_Your task_: In the text about the Neumann prosecution, substitute "first-degree" for "second-degree" and write out the passage between "The district attorney" and "years in prison.", inclusive.
___ Study text ___
The district attorney of Marathon County, Wisconsin, announced today that the parents of Kara Neumann will be charged with second-degree reckless homicide, a felony punishable by up to 25 years in prison.
In her press conference, the DA, Jill Falstad, acknowledged that she was essentially blocked from charging the couple under the state's abuse and neglect laws because they contain provisions that explicitly protect parents who treat their children with prayer rather than medical or surgical treatment. The reckless homicide statute contains no such caveats.
The Neumanns' attorneys almost certainly will seek to have the charges dismissed on the grounds that their right to due process of law has been violated. They probably will argue (in effect) that Wisconsin law is contradictory, and thereby unfair, in that conduct protected under one part of the law (the child abuse statute) apparently is not protected under another part of the law (the reckless homicide statute).
There isn't much precedent in Wisconsin for this defense, but it has proven very effective in some other jurisdictions, including Minnesota. In 1990, prosecutors there tried a similar end-run around a religious-healing exemption, and three different courts (the trial court, the state court of appeals, and the state supreme court) ruled against them. The courts all ruled that (as one opinion put it) that the laws "provided 'inexplicably contradictory' definitions of prohibited behavior so as to violate due process requirements." The precedent in that case (State v. McKown) isn't directly controlling in Wisconsin, but it almost certainly will be invoked by the defendants. To find the appeals court's ruling in that case, see 461 N.W. 2d 720.
(Please note that this Minnesota case is not the civil suit made famous in Lundman v. McKown, although they involved the same defendants. The "inexplicably contradictory" ruling was in the criminal matter.)
___ Data extract ___
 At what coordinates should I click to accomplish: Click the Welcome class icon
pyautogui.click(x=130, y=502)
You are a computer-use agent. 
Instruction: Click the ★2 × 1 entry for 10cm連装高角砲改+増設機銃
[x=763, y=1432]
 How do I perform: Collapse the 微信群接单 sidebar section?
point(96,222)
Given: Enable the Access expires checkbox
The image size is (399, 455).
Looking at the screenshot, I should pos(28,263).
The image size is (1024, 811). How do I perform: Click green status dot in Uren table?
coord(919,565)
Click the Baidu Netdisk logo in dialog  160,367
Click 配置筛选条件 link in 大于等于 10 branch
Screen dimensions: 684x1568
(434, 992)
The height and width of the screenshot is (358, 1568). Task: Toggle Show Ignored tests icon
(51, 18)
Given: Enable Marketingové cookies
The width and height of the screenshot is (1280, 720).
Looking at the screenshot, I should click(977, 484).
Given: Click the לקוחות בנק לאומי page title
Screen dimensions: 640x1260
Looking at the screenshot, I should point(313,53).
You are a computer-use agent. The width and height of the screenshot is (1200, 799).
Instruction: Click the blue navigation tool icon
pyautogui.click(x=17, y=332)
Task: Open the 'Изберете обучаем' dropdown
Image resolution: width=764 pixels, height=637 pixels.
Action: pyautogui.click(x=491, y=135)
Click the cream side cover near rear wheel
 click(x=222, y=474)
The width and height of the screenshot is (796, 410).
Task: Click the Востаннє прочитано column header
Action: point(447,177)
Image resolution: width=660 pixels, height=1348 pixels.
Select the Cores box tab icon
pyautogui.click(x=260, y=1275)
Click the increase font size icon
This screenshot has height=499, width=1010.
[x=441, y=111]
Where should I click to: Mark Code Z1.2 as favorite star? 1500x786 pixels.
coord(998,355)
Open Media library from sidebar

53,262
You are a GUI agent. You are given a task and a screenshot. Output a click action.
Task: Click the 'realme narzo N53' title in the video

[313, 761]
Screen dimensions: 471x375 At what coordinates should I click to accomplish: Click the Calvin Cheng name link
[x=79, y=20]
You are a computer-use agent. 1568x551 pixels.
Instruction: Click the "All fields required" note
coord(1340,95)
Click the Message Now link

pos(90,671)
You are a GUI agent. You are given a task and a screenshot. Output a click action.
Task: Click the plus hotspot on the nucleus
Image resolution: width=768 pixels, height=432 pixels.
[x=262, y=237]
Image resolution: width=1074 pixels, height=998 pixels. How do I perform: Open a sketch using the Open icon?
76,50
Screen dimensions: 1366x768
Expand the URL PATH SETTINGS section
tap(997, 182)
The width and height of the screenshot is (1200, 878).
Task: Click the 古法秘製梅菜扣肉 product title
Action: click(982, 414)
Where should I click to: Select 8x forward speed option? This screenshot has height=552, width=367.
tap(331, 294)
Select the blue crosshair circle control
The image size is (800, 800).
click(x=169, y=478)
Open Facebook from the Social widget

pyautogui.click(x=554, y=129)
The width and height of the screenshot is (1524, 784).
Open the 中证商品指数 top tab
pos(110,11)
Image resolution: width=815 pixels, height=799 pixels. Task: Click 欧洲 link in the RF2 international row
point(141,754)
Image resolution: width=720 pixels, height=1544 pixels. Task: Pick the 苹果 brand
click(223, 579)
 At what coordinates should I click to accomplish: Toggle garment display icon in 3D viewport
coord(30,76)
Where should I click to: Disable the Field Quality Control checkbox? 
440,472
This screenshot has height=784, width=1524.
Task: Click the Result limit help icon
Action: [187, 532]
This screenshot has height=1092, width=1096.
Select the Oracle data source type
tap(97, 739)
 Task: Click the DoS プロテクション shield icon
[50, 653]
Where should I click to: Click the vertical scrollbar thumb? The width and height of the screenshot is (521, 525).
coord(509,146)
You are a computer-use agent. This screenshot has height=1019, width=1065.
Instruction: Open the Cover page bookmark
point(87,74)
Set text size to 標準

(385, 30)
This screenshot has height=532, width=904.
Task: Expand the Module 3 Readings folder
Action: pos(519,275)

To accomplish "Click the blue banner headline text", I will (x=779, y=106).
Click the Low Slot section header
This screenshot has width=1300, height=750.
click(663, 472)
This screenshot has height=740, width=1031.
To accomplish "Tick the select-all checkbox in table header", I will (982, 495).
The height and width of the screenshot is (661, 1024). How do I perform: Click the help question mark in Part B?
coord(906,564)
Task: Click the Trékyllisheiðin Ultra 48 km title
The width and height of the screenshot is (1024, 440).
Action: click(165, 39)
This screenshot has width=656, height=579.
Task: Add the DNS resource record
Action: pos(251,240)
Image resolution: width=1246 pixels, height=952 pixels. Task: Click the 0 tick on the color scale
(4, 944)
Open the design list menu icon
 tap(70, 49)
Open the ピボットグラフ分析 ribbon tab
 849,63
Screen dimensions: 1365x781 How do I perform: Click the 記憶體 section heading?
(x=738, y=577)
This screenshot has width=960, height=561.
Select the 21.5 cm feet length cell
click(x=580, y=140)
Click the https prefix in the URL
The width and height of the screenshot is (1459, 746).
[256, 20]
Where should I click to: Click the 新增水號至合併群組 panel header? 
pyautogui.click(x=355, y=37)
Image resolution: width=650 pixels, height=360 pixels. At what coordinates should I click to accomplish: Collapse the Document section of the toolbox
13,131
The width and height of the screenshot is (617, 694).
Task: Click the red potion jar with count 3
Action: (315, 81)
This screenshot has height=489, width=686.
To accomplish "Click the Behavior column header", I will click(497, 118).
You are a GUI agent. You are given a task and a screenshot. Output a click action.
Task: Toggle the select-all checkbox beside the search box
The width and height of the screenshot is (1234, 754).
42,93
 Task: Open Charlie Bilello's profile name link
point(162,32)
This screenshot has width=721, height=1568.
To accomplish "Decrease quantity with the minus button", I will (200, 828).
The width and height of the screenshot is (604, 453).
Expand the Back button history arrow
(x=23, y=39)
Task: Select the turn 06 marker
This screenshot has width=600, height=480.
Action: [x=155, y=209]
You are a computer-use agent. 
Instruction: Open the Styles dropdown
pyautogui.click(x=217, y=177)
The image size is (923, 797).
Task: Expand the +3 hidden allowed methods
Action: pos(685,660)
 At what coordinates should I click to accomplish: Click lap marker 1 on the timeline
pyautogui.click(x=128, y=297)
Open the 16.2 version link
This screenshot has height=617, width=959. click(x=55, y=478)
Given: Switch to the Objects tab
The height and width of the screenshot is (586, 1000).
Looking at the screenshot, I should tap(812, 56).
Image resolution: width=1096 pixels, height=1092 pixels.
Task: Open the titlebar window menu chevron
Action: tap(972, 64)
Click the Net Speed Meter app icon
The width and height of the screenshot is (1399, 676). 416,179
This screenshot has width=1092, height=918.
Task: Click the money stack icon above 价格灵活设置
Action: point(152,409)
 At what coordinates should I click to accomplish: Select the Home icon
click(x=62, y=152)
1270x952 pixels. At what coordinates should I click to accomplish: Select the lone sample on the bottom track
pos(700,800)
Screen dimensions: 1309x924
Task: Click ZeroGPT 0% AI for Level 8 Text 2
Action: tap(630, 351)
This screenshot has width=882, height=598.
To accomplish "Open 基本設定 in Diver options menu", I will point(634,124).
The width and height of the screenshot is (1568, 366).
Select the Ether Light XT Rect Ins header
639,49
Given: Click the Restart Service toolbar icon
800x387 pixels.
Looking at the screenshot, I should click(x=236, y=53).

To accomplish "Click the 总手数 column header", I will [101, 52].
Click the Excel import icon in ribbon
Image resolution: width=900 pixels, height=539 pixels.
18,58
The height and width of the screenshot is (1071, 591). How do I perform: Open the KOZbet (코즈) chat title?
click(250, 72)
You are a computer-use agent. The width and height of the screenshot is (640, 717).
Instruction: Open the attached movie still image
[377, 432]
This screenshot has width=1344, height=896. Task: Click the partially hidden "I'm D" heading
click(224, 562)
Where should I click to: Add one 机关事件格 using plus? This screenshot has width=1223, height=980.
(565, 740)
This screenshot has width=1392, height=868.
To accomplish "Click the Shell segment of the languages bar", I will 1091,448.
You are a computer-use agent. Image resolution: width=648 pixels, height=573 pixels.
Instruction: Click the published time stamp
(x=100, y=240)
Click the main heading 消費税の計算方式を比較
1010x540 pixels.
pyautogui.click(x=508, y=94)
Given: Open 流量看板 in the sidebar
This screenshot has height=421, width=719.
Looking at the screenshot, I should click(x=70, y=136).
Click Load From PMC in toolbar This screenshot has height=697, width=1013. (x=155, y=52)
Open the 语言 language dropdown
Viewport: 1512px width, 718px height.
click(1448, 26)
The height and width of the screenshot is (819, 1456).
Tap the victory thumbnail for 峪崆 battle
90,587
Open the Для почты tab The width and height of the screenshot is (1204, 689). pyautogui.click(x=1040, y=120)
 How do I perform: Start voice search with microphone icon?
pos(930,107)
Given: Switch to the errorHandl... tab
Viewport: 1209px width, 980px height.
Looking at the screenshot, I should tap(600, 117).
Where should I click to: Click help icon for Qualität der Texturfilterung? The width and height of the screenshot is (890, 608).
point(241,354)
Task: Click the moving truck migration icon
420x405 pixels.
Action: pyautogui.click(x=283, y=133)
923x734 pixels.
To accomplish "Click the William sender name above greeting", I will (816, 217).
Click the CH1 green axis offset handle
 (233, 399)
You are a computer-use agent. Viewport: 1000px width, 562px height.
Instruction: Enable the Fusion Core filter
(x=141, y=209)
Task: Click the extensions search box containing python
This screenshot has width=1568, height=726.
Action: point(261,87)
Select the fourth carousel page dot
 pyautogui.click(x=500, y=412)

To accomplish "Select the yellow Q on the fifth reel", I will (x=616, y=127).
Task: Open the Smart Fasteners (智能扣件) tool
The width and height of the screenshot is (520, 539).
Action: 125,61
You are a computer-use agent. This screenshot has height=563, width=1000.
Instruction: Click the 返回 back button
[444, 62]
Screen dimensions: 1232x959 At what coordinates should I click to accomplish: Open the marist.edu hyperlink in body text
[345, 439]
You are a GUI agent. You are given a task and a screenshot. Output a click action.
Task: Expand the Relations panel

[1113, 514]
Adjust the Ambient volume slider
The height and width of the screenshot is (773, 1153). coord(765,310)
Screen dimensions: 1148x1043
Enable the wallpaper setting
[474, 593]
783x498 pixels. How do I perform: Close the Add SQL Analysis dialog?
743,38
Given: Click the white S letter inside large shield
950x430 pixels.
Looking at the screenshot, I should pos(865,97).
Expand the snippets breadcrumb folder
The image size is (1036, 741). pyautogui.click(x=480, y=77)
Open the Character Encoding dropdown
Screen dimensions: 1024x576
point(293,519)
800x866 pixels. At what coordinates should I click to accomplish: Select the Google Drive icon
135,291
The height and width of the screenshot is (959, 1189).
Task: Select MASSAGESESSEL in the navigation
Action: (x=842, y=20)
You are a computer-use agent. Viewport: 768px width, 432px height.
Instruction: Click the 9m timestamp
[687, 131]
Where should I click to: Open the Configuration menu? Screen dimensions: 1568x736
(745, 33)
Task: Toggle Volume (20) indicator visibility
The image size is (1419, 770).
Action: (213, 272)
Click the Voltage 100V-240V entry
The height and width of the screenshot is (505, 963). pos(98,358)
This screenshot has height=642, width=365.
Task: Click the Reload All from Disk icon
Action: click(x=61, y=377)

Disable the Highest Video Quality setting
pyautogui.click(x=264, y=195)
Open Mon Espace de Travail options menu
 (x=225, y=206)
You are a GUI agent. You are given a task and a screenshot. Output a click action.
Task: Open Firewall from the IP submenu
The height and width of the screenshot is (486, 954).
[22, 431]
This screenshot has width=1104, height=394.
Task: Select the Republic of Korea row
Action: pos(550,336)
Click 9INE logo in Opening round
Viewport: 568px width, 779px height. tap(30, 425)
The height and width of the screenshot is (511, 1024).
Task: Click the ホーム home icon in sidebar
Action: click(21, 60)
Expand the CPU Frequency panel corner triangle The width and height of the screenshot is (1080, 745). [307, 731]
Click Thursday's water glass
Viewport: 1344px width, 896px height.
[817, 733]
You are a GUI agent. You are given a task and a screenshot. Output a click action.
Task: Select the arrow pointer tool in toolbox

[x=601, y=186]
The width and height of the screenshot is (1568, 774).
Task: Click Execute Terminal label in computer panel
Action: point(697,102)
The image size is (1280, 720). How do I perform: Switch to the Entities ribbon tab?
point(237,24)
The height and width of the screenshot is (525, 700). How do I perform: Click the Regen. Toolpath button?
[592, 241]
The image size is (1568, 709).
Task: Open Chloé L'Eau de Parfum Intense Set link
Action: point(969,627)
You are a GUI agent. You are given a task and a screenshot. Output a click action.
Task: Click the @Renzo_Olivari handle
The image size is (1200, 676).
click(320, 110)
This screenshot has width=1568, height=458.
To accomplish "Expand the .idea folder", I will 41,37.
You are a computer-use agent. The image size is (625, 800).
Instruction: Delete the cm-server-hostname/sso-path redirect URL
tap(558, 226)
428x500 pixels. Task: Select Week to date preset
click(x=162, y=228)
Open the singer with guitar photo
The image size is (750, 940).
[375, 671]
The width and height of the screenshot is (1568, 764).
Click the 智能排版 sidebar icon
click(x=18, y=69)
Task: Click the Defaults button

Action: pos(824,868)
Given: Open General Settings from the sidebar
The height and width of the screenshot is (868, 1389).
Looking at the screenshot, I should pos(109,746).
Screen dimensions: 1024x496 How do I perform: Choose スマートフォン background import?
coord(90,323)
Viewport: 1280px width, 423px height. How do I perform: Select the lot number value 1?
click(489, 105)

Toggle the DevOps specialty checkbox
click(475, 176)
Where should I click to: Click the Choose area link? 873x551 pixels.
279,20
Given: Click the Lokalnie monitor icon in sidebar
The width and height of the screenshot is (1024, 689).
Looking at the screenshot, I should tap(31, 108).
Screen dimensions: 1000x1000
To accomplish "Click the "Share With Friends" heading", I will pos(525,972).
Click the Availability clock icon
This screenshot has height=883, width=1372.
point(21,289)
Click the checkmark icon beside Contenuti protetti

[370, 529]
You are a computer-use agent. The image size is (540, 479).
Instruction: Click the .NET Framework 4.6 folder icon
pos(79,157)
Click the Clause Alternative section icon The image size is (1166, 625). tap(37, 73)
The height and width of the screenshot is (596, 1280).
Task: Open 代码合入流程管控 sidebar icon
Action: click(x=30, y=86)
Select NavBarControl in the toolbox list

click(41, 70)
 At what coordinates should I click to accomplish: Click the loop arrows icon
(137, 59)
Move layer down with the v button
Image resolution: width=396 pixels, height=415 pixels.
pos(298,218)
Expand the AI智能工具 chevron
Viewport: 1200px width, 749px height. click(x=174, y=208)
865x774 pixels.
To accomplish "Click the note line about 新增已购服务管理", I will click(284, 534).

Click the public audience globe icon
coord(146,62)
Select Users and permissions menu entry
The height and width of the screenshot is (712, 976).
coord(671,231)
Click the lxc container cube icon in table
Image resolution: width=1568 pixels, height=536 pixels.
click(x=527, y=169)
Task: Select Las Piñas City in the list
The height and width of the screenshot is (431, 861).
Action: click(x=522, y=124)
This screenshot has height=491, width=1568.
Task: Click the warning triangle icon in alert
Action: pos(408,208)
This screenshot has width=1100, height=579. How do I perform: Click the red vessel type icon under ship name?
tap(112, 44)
___
_Problem solution_:
The district attorney of Marathon County, Wisconsin, announced today that the parents of Kara Neumann will be charged with first-degree reckless homicide, a felony punishable by up to 25 years in prison.